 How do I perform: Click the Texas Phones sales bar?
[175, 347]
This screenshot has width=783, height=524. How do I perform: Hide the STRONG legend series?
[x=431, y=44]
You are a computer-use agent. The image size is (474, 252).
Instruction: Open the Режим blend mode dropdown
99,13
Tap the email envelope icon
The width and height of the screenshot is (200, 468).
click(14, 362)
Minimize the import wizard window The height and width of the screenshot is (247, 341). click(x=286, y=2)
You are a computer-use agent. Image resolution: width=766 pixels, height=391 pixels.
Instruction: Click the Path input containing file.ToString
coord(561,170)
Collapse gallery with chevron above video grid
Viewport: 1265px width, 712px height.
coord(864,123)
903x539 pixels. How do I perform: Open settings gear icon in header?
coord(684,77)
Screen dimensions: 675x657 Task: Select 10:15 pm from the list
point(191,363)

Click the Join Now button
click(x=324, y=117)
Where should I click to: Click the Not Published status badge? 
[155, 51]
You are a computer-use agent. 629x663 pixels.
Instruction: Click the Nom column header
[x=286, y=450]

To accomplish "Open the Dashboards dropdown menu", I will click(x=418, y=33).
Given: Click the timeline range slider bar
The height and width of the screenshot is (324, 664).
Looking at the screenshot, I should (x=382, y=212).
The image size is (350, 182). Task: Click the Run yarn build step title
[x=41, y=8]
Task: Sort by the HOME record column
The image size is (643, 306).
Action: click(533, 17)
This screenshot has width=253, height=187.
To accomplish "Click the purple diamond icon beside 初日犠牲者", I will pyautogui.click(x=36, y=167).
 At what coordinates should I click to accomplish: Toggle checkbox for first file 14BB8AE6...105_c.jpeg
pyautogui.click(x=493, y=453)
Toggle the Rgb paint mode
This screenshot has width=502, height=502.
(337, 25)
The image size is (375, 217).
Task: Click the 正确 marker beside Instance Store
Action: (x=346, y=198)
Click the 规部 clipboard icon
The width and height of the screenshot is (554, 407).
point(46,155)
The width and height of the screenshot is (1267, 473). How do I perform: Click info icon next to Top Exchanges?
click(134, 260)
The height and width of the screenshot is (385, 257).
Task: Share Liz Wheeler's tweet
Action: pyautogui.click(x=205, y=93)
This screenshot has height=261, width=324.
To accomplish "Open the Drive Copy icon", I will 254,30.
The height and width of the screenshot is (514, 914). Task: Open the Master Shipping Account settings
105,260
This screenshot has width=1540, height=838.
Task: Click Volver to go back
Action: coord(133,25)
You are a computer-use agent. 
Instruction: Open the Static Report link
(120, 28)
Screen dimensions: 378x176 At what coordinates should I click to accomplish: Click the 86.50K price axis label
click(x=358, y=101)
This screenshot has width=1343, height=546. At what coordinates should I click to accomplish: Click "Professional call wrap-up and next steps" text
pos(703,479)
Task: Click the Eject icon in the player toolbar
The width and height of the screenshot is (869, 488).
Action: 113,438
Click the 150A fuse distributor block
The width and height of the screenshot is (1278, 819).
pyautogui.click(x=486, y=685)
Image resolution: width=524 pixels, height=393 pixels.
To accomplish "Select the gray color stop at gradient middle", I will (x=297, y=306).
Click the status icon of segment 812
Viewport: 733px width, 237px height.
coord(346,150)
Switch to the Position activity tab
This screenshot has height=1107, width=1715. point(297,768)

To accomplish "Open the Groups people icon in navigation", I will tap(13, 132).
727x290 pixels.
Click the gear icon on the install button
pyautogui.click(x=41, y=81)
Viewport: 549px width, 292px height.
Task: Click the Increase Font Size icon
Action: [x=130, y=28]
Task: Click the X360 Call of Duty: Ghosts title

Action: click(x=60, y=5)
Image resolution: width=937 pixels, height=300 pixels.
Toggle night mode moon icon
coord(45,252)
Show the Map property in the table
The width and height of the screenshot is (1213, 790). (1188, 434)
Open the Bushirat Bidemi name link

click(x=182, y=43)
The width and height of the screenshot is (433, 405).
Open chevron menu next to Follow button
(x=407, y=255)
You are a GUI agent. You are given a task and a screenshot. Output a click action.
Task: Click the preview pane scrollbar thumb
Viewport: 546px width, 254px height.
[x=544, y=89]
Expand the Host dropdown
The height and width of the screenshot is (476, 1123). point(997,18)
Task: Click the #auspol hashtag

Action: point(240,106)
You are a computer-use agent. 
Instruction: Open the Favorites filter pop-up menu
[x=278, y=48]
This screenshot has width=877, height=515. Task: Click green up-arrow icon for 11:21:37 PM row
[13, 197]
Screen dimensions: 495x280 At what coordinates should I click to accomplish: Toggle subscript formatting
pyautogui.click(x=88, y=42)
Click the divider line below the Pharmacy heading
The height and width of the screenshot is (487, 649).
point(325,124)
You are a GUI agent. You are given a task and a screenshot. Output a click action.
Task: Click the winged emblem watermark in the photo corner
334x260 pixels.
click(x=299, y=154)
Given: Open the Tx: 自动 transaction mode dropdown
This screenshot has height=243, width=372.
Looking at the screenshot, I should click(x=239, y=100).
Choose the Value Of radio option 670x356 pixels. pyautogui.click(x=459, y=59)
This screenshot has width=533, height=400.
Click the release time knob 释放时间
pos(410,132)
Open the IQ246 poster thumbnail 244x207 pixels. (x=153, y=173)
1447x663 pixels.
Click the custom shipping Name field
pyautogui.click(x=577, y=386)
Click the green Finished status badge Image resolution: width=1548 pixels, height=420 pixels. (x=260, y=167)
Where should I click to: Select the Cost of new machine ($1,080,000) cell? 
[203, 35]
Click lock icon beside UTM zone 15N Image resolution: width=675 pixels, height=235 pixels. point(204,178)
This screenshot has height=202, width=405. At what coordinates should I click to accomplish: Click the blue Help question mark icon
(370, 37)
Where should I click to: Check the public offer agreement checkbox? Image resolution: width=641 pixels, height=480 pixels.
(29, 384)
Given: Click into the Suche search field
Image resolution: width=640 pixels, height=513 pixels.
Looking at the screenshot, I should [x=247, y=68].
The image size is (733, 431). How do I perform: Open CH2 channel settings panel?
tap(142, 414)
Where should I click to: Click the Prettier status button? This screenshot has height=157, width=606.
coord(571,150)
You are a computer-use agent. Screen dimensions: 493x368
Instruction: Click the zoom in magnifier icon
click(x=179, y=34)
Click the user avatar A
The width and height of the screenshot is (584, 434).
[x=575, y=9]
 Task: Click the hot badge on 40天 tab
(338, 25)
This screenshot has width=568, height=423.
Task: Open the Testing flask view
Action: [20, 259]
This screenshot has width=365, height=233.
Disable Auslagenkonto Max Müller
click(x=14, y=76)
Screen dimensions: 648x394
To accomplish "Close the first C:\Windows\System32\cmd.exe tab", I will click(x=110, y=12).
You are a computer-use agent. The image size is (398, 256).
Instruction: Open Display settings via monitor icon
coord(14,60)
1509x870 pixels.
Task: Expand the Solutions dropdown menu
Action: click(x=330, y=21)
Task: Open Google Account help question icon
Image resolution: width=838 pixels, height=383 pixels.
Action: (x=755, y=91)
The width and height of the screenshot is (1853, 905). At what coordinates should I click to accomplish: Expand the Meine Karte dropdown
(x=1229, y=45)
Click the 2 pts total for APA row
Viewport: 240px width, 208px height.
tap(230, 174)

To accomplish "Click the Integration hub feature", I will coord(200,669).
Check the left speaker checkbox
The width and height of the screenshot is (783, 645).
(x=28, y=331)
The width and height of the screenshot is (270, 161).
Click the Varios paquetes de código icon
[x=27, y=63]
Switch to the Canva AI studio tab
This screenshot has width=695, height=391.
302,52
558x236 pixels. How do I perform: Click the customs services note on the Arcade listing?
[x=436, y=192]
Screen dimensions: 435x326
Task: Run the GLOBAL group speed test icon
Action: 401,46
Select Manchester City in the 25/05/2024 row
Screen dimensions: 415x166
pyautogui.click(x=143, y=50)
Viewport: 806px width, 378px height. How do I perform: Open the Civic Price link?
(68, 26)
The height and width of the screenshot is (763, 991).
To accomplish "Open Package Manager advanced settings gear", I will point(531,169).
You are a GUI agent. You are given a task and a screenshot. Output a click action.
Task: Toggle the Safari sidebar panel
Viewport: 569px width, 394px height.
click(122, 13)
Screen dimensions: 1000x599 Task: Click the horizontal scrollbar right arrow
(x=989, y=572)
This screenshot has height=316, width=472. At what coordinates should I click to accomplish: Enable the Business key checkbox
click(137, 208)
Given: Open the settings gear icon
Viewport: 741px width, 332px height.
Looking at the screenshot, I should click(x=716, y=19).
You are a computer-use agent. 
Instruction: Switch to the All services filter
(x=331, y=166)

## Required action
Return each line of the data that contains the string "computer".

## Solution for this task
You are a computer-use agent. The image size is (474, 252).
You are a computer-use agent. Image resolution: width=766 pixels, height=391 pixels.
You are a computer-use agent. 629x663 pixels.
You are a computer-use agent. 
You are a computer-use agent. 
You are a computer-use agent. Screen dimensions: 493x368
You are a computer-use agent. The image size is (398, 256).
You are a computer-use agent. 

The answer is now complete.